Your task → Extract the following lines and copy them out exactly, with no changes.

Records from a collection:
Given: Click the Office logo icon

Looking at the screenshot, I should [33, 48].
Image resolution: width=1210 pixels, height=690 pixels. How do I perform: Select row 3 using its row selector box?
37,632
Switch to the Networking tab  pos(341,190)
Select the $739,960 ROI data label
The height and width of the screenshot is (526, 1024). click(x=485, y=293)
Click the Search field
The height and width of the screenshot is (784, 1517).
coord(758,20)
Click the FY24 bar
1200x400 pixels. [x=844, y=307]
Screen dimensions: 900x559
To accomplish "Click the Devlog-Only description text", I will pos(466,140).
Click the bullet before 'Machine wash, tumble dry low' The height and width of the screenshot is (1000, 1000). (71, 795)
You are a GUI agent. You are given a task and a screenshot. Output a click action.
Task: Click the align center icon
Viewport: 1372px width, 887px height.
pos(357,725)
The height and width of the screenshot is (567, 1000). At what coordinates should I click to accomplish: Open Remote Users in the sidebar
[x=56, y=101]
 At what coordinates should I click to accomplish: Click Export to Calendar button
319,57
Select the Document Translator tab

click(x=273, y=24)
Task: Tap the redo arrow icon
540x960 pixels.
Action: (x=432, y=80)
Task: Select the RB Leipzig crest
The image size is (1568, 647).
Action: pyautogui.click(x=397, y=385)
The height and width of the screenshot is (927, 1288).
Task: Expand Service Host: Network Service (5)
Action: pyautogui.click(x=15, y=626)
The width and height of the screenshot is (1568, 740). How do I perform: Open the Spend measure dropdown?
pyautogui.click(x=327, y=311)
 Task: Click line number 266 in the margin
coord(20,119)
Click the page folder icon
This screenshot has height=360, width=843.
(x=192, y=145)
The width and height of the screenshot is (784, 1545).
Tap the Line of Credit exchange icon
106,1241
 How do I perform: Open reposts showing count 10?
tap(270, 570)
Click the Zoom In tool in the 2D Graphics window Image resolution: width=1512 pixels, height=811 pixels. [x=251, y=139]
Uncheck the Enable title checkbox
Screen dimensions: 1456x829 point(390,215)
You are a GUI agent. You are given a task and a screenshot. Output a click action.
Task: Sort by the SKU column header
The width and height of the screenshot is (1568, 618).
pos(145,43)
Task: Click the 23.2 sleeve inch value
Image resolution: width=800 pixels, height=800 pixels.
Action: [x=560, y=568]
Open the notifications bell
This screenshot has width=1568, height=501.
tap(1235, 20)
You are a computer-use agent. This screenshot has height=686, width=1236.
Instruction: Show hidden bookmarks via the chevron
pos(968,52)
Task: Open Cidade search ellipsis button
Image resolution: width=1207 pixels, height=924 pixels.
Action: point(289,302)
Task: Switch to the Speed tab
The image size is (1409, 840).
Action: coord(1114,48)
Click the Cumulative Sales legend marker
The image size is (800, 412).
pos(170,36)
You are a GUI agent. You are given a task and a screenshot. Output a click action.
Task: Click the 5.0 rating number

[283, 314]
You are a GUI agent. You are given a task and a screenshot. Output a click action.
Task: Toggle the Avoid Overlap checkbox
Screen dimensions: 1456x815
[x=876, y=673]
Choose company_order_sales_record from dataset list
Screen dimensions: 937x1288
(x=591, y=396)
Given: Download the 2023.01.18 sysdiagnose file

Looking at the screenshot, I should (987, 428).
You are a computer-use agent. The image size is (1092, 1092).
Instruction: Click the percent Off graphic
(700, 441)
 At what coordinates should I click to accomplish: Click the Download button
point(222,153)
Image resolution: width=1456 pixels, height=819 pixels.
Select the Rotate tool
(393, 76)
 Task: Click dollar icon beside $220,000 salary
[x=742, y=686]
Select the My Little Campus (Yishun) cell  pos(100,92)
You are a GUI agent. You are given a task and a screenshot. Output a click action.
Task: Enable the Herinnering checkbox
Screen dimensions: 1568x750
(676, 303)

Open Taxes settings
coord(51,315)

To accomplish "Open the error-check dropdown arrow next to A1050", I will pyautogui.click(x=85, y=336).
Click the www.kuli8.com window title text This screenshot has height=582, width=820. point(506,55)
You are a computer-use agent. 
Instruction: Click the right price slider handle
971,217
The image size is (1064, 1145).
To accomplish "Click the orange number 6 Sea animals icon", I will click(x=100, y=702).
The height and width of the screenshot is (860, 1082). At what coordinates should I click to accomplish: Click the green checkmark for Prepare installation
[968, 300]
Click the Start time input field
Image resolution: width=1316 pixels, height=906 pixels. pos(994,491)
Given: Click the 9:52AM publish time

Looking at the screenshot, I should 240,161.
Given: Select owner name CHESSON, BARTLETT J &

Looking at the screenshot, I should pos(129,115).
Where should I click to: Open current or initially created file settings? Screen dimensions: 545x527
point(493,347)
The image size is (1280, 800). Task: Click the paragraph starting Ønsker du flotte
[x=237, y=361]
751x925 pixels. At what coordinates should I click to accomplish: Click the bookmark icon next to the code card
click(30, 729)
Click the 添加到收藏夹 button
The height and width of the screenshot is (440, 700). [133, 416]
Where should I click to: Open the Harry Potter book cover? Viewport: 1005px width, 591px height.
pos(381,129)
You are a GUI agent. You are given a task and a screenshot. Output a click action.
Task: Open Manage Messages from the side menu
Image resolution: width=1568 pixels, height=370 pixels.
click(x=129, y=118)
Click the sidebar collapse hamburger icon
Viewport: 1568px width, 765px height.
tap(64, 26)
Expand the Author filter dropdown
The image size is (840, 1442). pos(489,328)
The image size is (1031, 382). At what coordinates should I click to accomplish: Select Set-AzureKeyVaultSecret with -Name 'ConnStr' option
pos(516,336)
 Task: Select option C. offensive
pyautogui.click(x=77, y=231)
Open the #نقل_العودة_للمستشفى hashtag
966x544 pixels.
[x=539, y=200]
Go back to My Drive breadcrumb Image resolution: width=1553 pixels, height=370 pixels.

Reply →
Given: Click the Office logo icon

Looking at the screenshot, I should [33, 48].
Image resolution: width=1210 pixels, height=690 pixels. How do I perform: Select row 3 using its row selector box?
37,632
Switch to the Networking tab  pos(341,190)
Select the $739,960 ROI data label
The height and width of the screenshot is (526, 1024). click(x=485, y=293)
Click the Search field
The height and width of the screenshot is (784, 1517).
coord(758,20)
Click the FY24 bar
1200x400 pixels. [x=844, y=307]
Screen dimensions: 900x559
To accomplish "Click the Devlog-Only description text", I will pos(466,140).
Click the bullet before 'Machine wash, tumble dry low' The height and width of the screenshot is (1000, 1000). (71, 795)
You are a GUI agent. You are given a task and a screenshot. Output a click action.
Task: Click the align center icon
Viewport: 1372px width, 887px height.
pos(357,725)
The height and width of the screenshot is (567, 1000). At what coordinates should I click to accomplish: Open Remote Users in the sidebar
[x=56, y=101]
 At what coordinates should I click to accomplish: Click Export to Calendar button
319,57
Select the Document Translator tab

click(x=273, y=24)
Task: Tap the redo arrow icon
540x960 pixels.
Action: (x=432, y=80)
Task: Select the RB Leipzig crest
The image size is (1568, 647).
Action: pyautogui.click(x=397, y=385)
The height and width of the screenshot is (927, 1288).
Task: Expand Service Host: Network Service (5)
Action: pyautogui.click(x=15, y=626)
The width and height of the screenshot is (1568, 740). How do I perform: Open the Spend measure dropdown?
pyautogui.click(x=327, y=311)
 Task: Click line number 266 in the margin
coord(20,119)
Click the page folder icon
This screenshot has height=360, width=843.
(x=192, y=145)
The width and height of the screenshot is (784, 1545).
Tap the Line of Credit exchange icon
106,1241
 How do I perform: Open reposts showing count 10?
tap(270, 570)
Click the Zoom In tool in the 2D Graphics window Image resolution: width=1512 pixels, height=811 pixels. [x=251, y=139]
Uncheck the Enable title checkbox
Screen dimensions: 1456x829 point(390,215)
You are a GUI agent. You are given a task and a screenshot. Output a click action.
Task: Sort by the SKU column header
The width and height of the screenshot is (1568, 618).
pos(145,43)
Task: Click the 23.2 sleeve inch value
Image resolution: width=800 pixels, height=800 pixels.
Action: [x=560, y=568]
Open the notifications bell
This screenshot has width=1568, height=501.
tap(1235, 20)
You are a computer-use agent. This screenshot has height=686, width=1236.
Instruction: Show hidden bookmarks via the chevron
pos(968,52)
Task: Open Cidade search ellipsis button
Image resolution: width=1207 pixels, height=924 pixels.
Action: point(289,302)
Task: Switch to the Speed tab
The image size is (1409, 840).
Action: coord(1114,48)
Click the Cumulative Sales legend marker
The image size is (800, 412).
pos(170,36)
You are a GUI agent. You are given a task and a screenshot. Output a click action.
Task: Click the 5.0 rating number

[283, 314]
You are a GUI agent. You are given a task and a screenshot. Output a click action.
Task: Toggle the Avoid Overlap checkbox
Screen dimensions: 1456x815
[x=876, y=673]
Choose company_order_sales_record from dataset list
Screen dimensions: 937x1288
(x=591, y=396)
Given: Download the 2023.01.18 sysdiagnose file

Looking at the screenshot, I should (987, 428).
You are a computer-use agent. The image size is (1092, 1092).
Instruction: Click the percent Off graphic
(700, 441)
 At what coordinates should I click to accomplish: Click the Download button
point(222,153)
Image resolution: width=1456 pixels, height=819 pixels.
Select the Rotate tool
(393, 76)
 Task: Click dollar icon beside $220,000 salary
[x=742, y=686]
Select the My Little Campus (Yishun) cell  pos(100,92)
You are a GUI agent. You are given a task and a screenshot. Output a click action.
Task: Enable the Herinnering checkbox
Screen dimensions: 1568x750
(676, 303)

Open Taxes settings
coord(51,315)

To accomplish "Open the error-check dropdown arrow next to A1050", I will pyautogui.click(x=85, y=336).
Click the www.kuli8.com window title text This screenshot has height=582, width=820. point(506,55)
You are a computer-use agent. 
Instruction: Click the right price slider handle
971,217
The image size is (1064, 1145).
To accomplish "Click the orange number 6 Sea animals icon", I will click(x=100, y=702).
The height and width of the screenshot is (860, 1082). At what coordinates should I click to accomplish: Click the green checkmark for Prepare installation
[968, 300]
Click the Start time input field
Image resolution: width=1316 pixels, height=906 pixels. pos(994,491)
Given: Click the 9:52AM publish time

Looking at the screenshot, I should 240,161.
Given: Select owner name CHESSON, BARTLETT J &

Looking at the screenshot, I should pos(129,115).
Where should I click to: Open current or initially created file settings? Screen dimensions: 545x527
point(493,347)
The image size is (1280, 800). Task: Click the paragraph starting Ønsker du flotte
[x=237, y=361]
751x925 pixels. At what coordinates should I click to accomplish: Click the bookmark icon next to the code card
click(30, 729)
Click the 添加到收藏夹 button
The height and width of the screenshot is (440, 700). [133, 416]
Where should I click to: Open the Harry Potter book cover? Viewport: 1005px width, 591px height.
pos(381,129)
You are a GUI agent. You are given a task and a screenshot. Output a click action.
Task: Open Manage Messages from the side menu
Image resolution: width=1568 pixels, height=370 pixels.
click(x=129, y=118)
Click the sidebar collapse hamburger icon
Viewport: 1568px width, 765px height.
tap(64, 26)
Expand the Author filter dropdown
The image size is (840, 1442). pos(489,328)
The image size is (1031, 382). At what coordinates should I click to accomplish: Select Set-AzureKeyVaultSecret with -Name 'ConnStr' option
pos(516,336)
 Task: Select option C. offensive
pyautogui.click(x=77, y=231)
Open the #نقل_العودة_للمستشفى hashtag
966x544 pixels.
[x=539, y=200]
Go back to My Drive breadcrumb Image resolution: width=1553 pixels, height=370 pixels.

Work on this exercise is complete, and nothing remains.